Anti-Müllerian hormone test

The anti-müllerian hormone (AMH) is secreted by the follicle as it comes out of the storage pool in the ovary. Detecting higher levels of AMH is an indication that a higher number of follicles is emerging from storage. This high AMH level allows us to predict that stimulation during IVF will result in a good number of eggs to be retrieved. Low levels of anti-müllerian hormone indicate low ovarian reserve.

Follicle-stimulating hormone level & estradiol level testing

Testing follicle-stimulating hormone (FSH) levels and estradiol (estrogen) levels through blood samples is a key way fertility specialists evaluate low ovarian reserve. High FSH levels compared to other women of the patient’s age indicate the ovary is not functioning properly. This suggests the chance of a live birth is not very good, even if using ovulation stimulation in IVF. We evaluate estradiol levels as a way to validate our FSH level findings. Both levels measuring in the normal range is a good sign.

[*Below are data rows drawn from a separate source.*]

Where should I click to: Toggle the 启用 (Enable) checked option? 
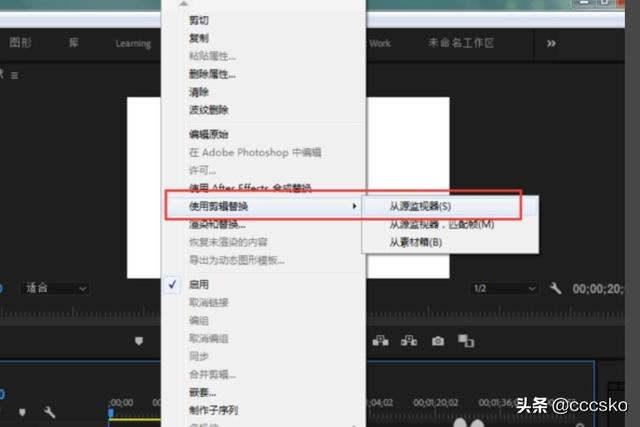click(198, 284)
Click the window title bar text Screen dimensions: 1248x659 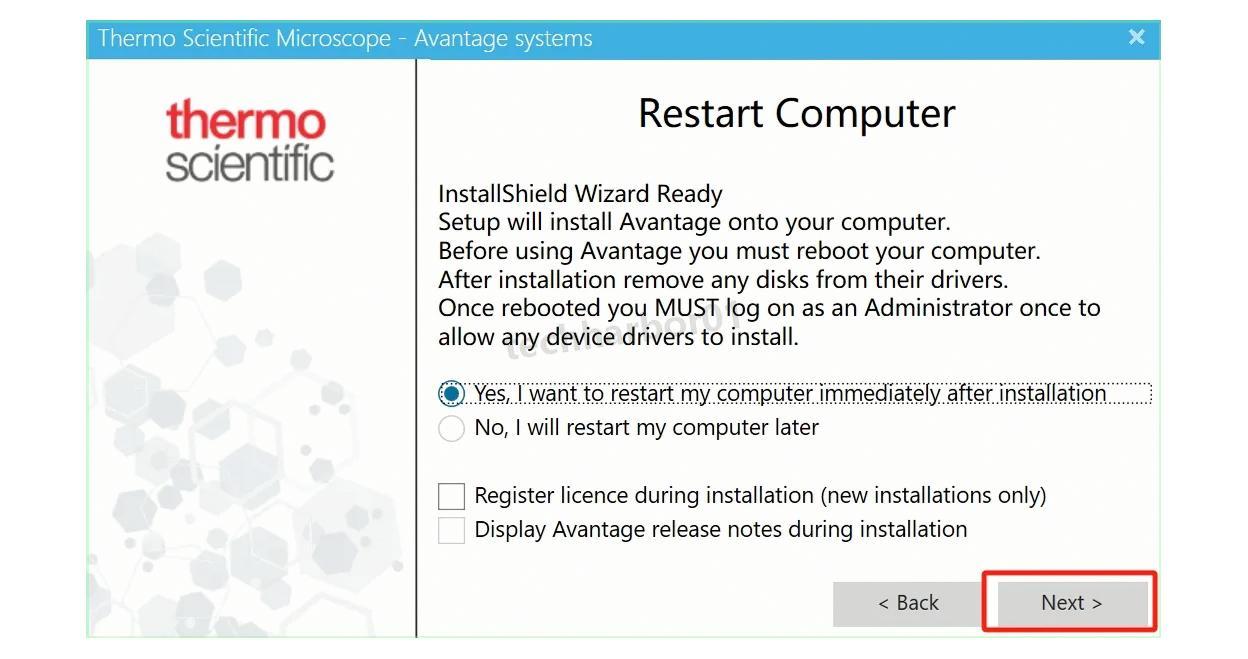[345, 38]
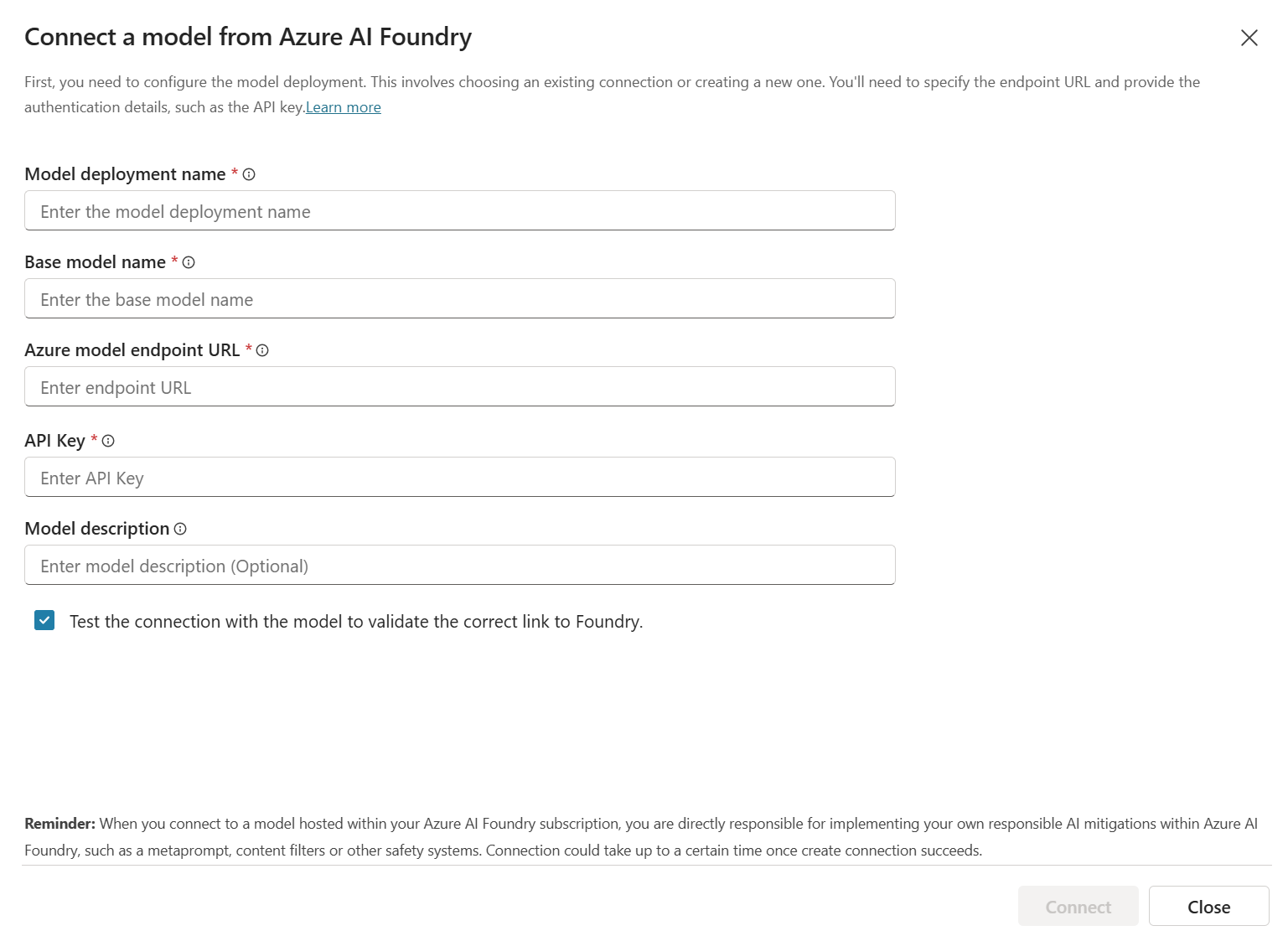Click the 'Base model name' label
Screen dimensions: 1288x936
point(95,262)
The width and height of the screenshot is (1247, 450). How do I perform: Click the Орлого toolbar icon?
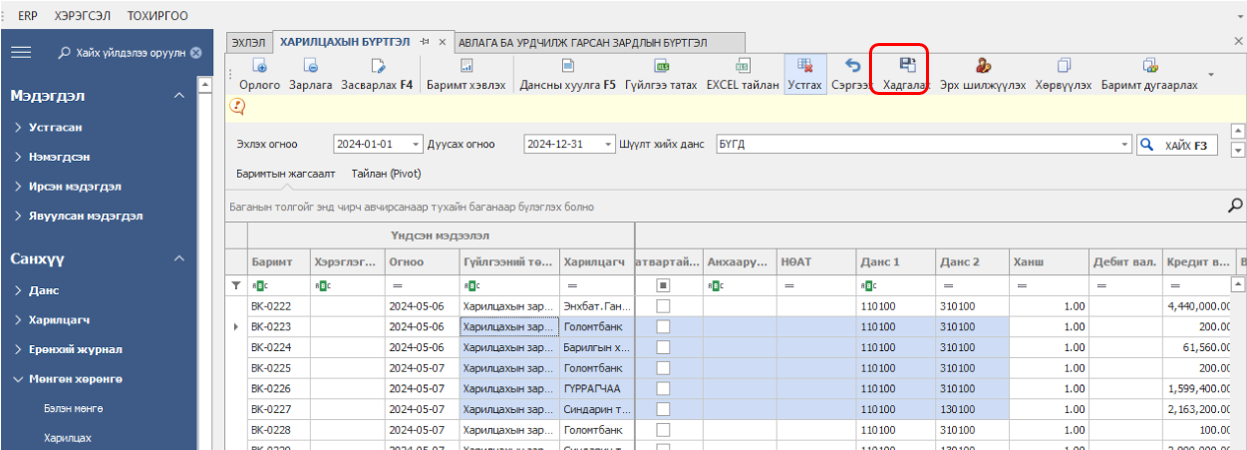click(x=259, y=66)
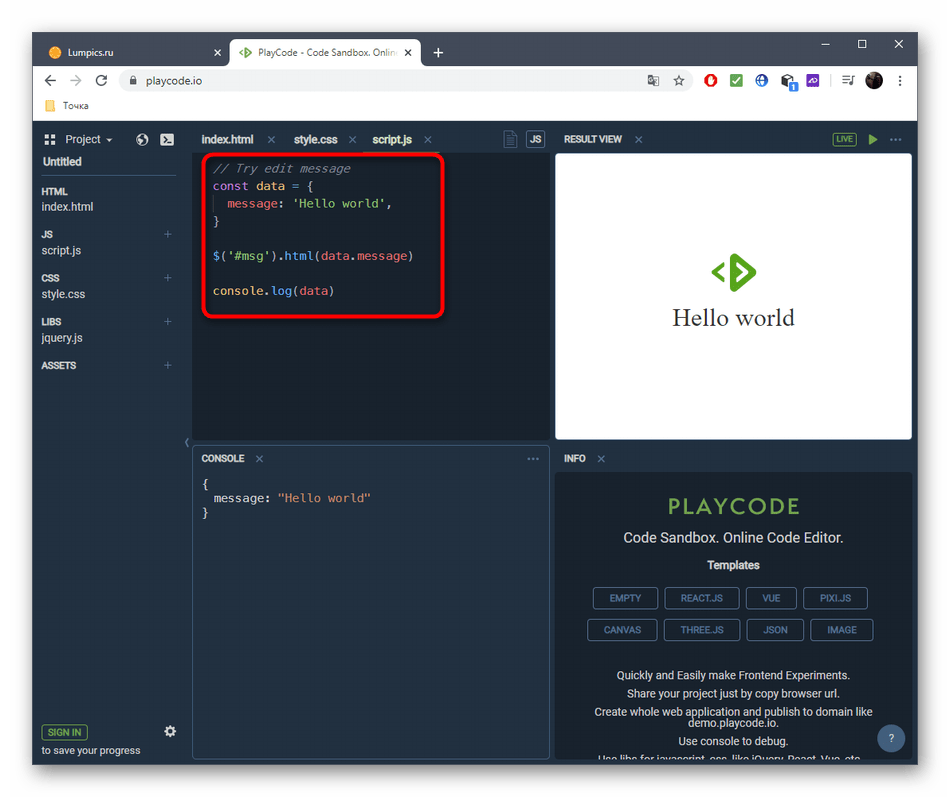Image resolution: width=950 pixels, height=797 pixels.
Task: Switch to the index.html editor tab
Action: (x=227, y=140)
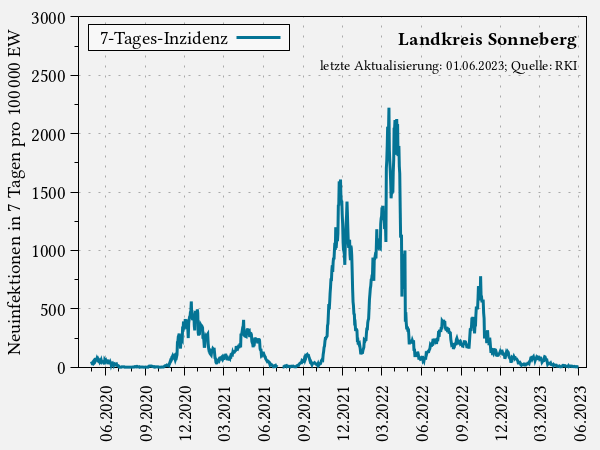Select the Landkreis Sonneberg chart title
The width and height of the screenshot is (600, 450).
[x=487, y=40]
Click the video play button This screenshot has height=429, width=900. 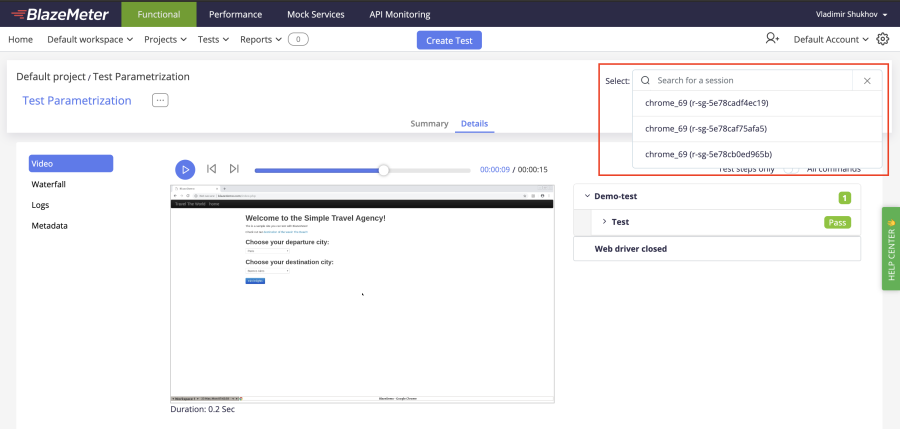pyautogui.click(x=185, y=170)
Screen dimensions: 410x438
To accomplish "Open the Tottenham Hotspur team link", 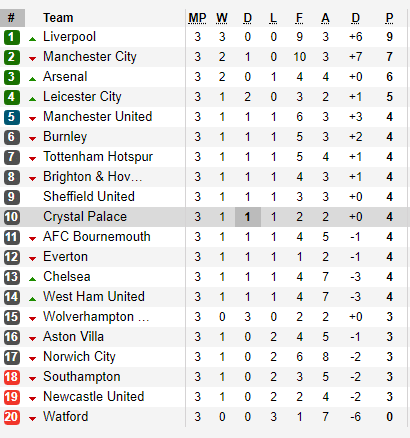I will [98, 157].
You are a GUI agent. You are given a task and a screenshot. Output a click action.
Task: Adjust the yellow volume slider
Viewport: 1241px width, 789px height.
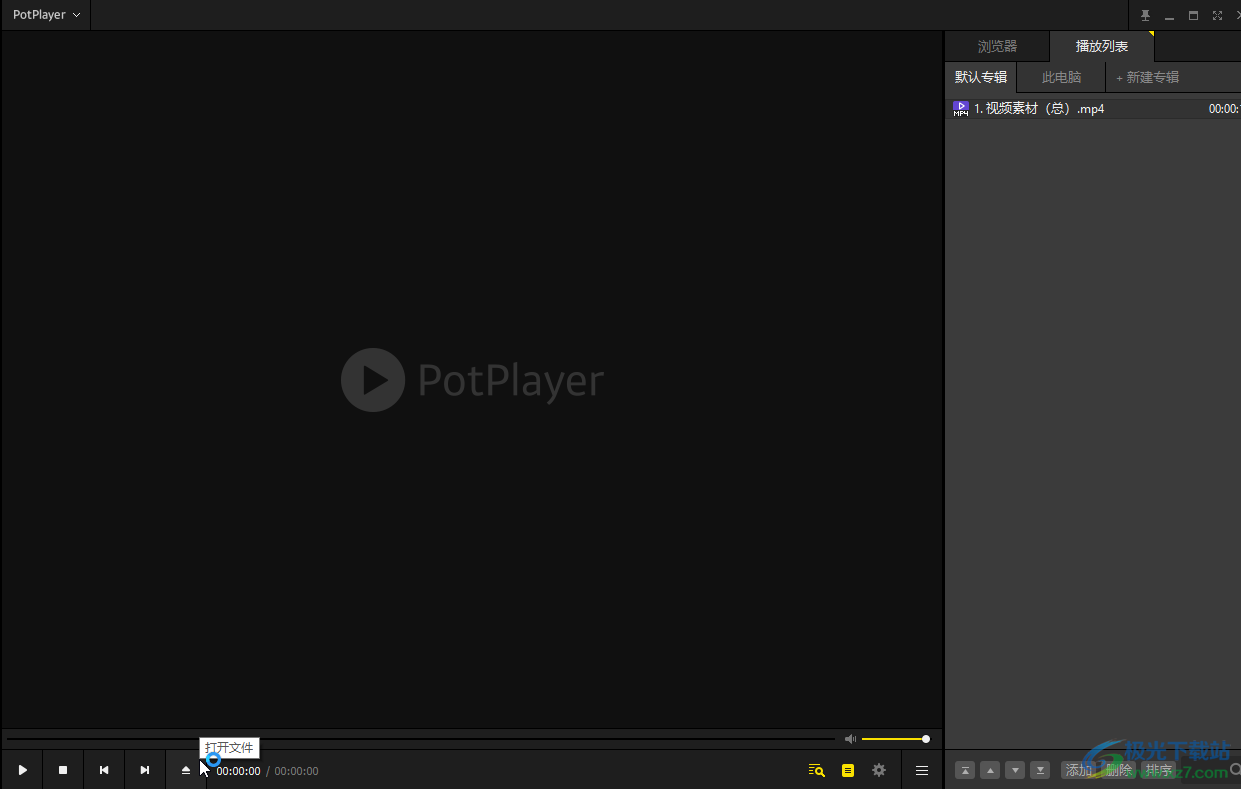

A less commonly used evaluation for DOR is the clomiphene citrate challenge test, which can find cases of low ovarian reserve when the other tests indicate there is no problem. Clomiphene citrate is a fertility drug that stimulates hormones that support ovulation. When given to a woman who responds to it, this indicates normal ovarian function.

Treatment for DOR

Freezing eggs may be advised for younger women who are at high risk of diminished ovarian reserve. The frozen eggs can be used later when their eggs and/or their quality have declined further and likely to not result in pregnancy.

Superovulation, an enhanced form of ovulation induction, uses medications to promote the production of multiple eggs that can be used in IVF.

Using donor eggs with IVF is another solution.

Early detection of DOR is important

Finding out early you have, or are at risk of, diminished ovarian reserve can make possible solutions more effective.